Bill Moyers Exposes Secret Draft Bill to Extend The Patriot Act

NEW: Many are experiencing difficulty accessing the DSEA document at the Center for Public Integrity due to high traffic volume. We have made a mirror available here, with a HTML version.
Friday, NOW with Bill Moyers provided details of a Justice Department draft of a bill designed to extend the powers of the Patriot Act. The draft bill was provided exclusively to NOW by the Center for Public Integrity, which obtained it from a confidential government source. The document, entitled the PDF Domestic Security Enhancement Act of 2003, outlines significant broadening of law enforcement powers, including domestic intelligence gathering, surveillance, and law enforcement prerogatives, while decreasing public access to information and judicial review authority.

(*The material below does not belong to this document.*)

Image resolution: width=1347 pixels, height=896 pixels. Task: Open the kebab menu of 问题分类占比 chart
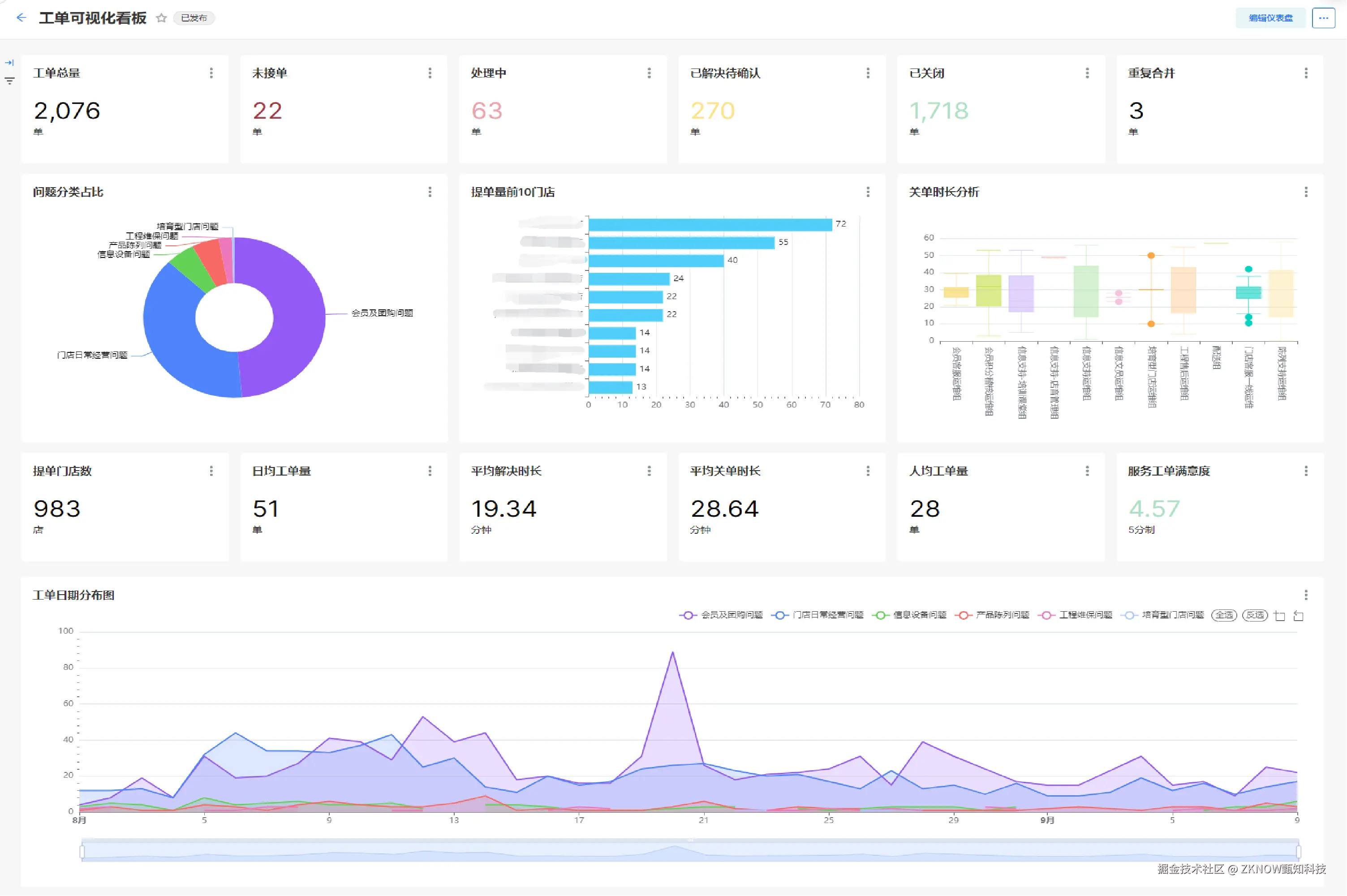[x=430, y=192]
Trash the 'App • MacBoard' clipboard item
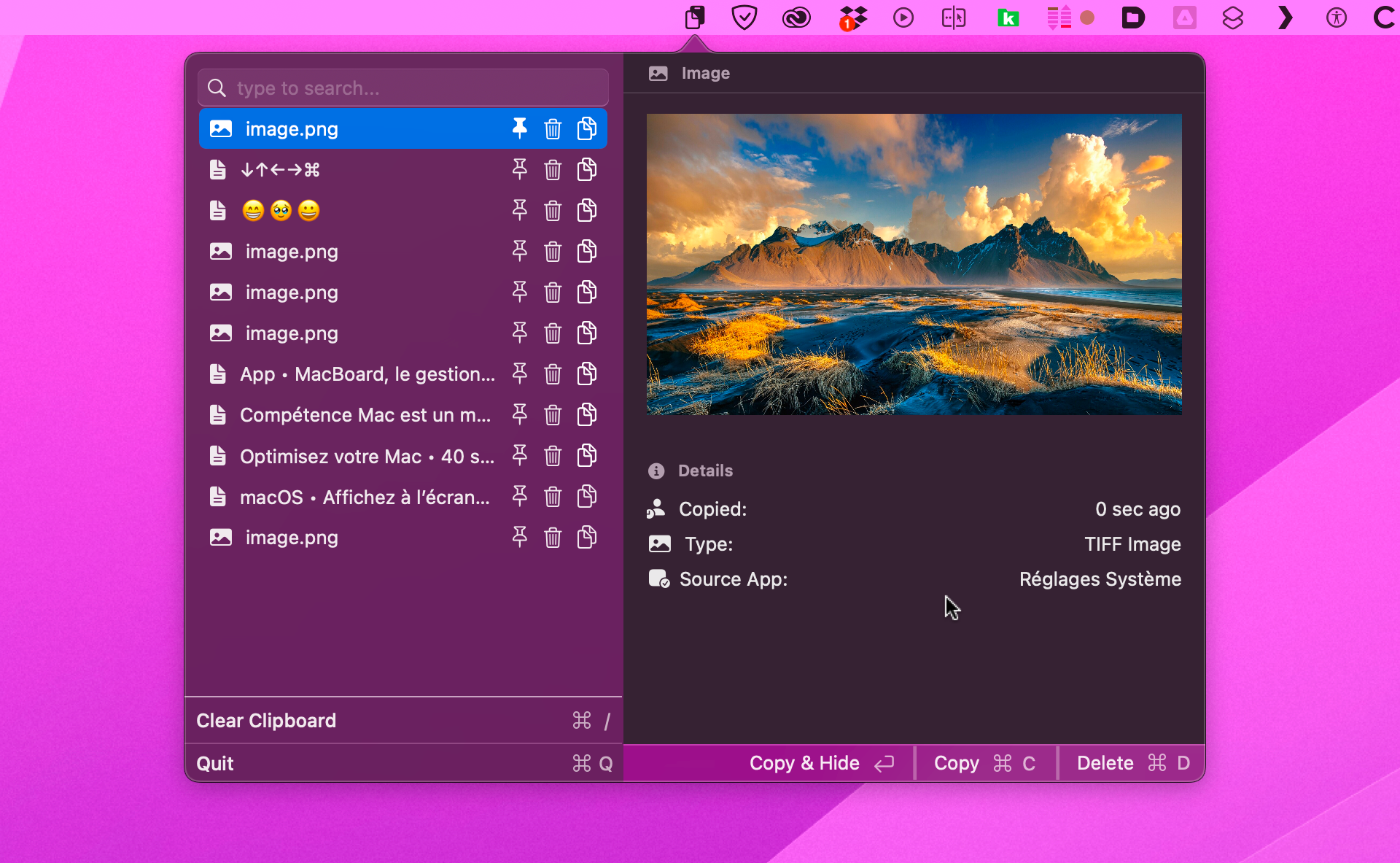The height and width of the screenshot is (863, 1400). pos(553,374)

Dr. David Cole, Georgetown University Law professor and author of Terrorism and the Constitution assessed the document for NOW with Bill Moyers and the Center for Public Integrity. "I think this is a quite radical proposal. It authorizes secret arrests. It would give the Attorney General essentially unchecked authority to deport anyone who he thought was a danger to our economic interests. It would strip citizenship from people for lawful political associations," he told NOW's Roberta Baskin. "And...it has not been put on the table so there can be a discussion about it."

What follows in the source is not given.